North Carolina claims a burgeoning beer community. According to the North Carolina Brewers Guild, it has the largest number of craft breweries in the South. By comparison, de Pano admits, “The world in North Carolina of wine is so small.” This became strikingly clear when she left an earlier position at Fearrington as assistant sommelier to Kast for an illustrious stint at Eleven Madison Park in New York City, where the drink menu requires a table of contents for its 189 pages.
Beyond bottles, of course, there was also a much larger wine community there (including fourteen master sommeliers to North Carolina’s one: Fred Dexheimer at Raleigh’s Standard Foods). The smaller wine community in North Carolina is partially the result of alcohol laws that limit access to many goods. But this is also, as de Pano puts it, due to “perspective and priority.”

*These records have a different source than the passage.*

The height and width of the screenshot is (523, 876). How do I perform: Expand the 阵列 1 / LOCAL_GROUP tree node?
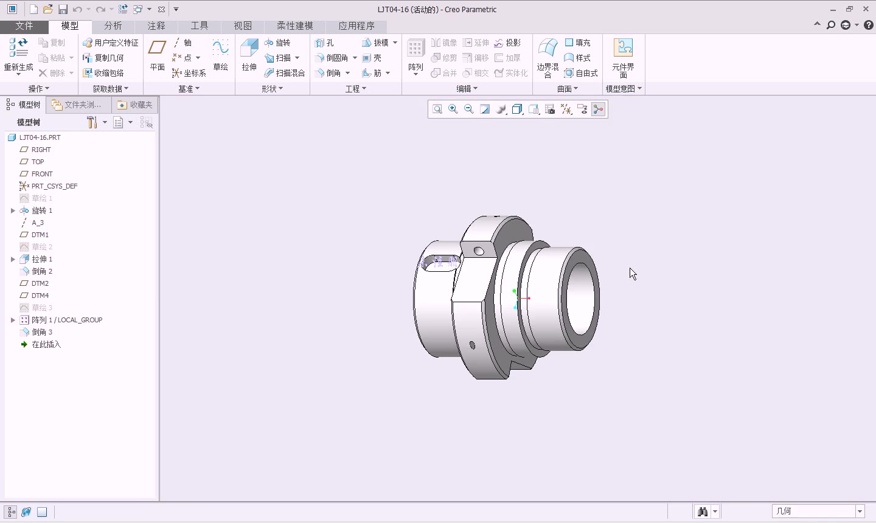click(13, 320)
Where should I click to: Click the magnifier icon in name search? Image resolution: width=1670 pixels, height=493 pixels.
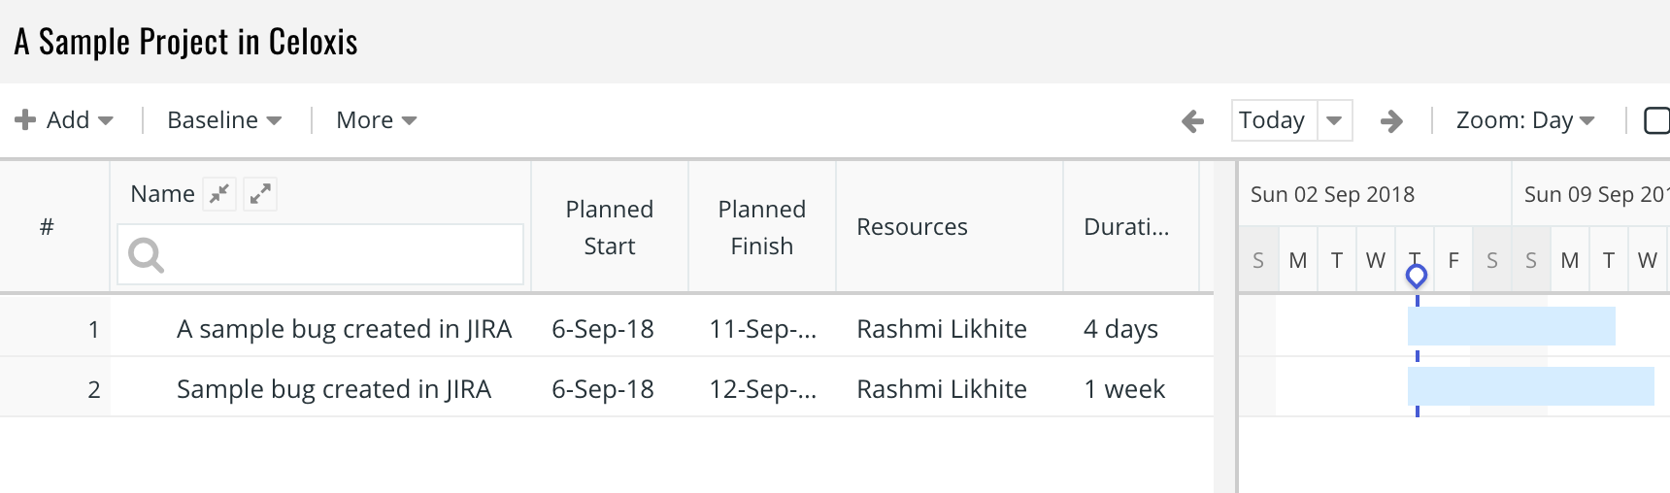147,255
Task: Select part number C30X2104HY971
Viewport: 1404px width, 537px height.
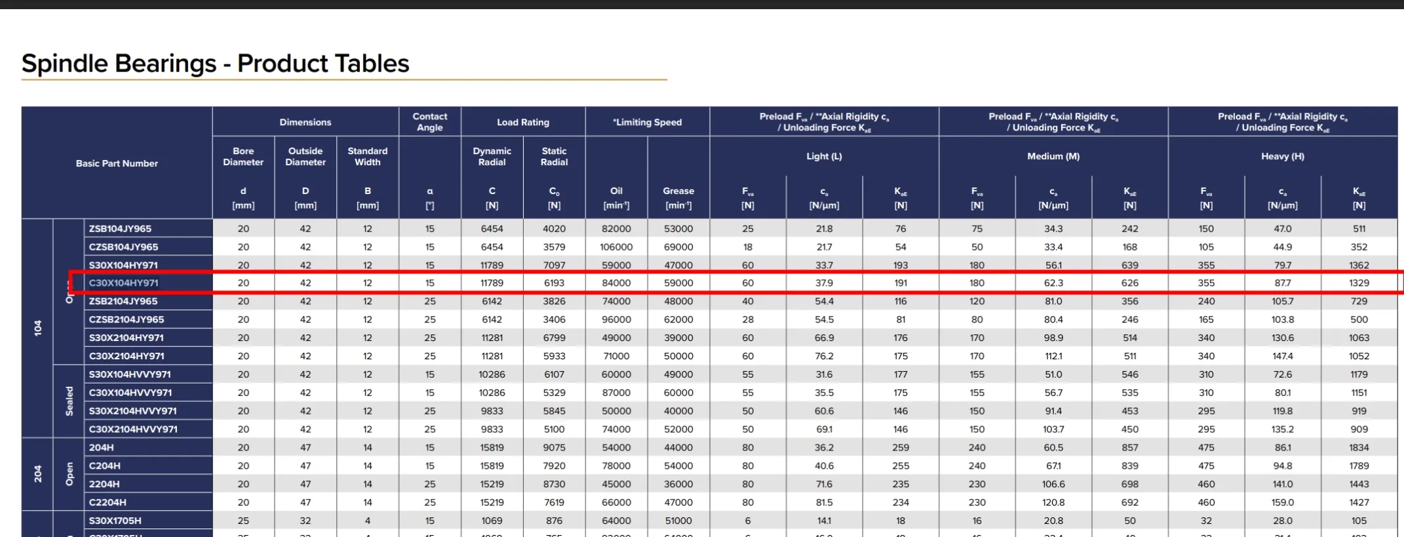Action: coord(127,356)
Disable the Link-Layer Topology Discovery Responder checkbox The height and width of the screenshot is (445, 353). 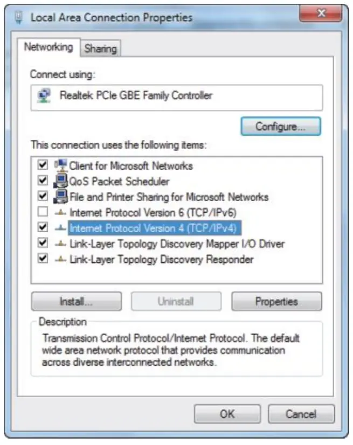coord(43,258)

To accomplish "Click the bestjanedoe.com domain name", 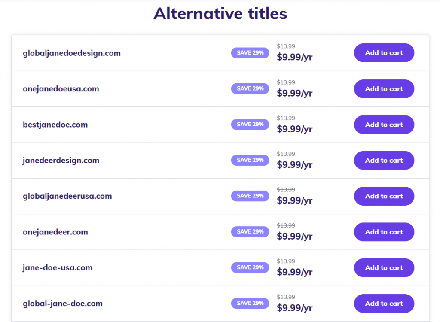I will [x=55, y=125].
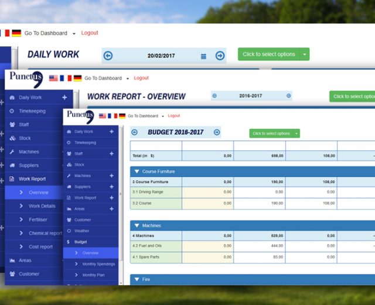
Task: Click the right arrow beside 2016-2017 in Work Report
Action: click(288, 96)
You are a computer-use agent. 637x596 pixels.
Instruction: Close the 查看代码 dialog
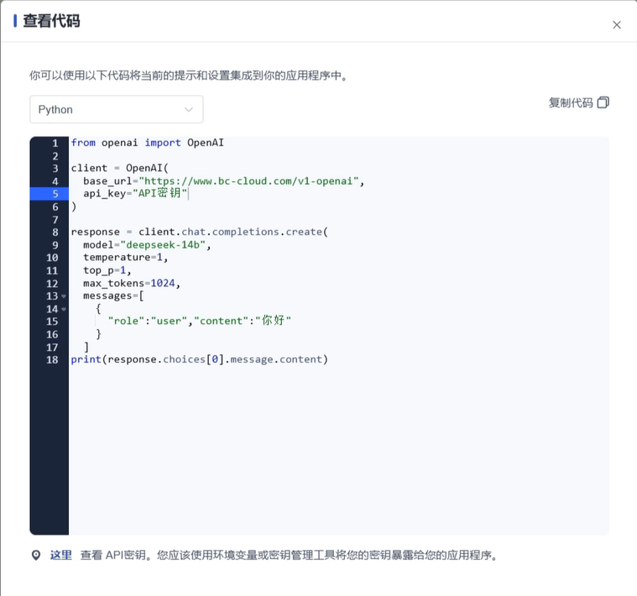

“Some people will spend sixty dollars on a shot of whiskey,” she says. “That’s a really good bottle of wine.”
In her role as beverage director, de Pano works to make deft pairings and suggestions, but she also seeks to meet guests where they are and make them feel comfortable. If someone wants a glass of wine similar to the Yellow Tail or Kendall Jackson, she honors that request.
“Drink what you like to drink,” de Pano advises. She suggests being as clear as possible with sommeliers or wine shop owners when describing the flavors or characteristics of a wine that you prefer.
“While we allat least I try to think that waywant to make sure you enjoy your purchase, we are not mind readers,” she says.
She also refuses to open bottles tableside, as she is determined to taste each wine and ensure its quality. “I refuse to give a bad wine to anyone,” she says. But being a sommelier, de Pano explains, “is not just about wine. It’s foremost about service. How do my guests feel?”
Put another way, she believes it’s about “taking care of other human beings.”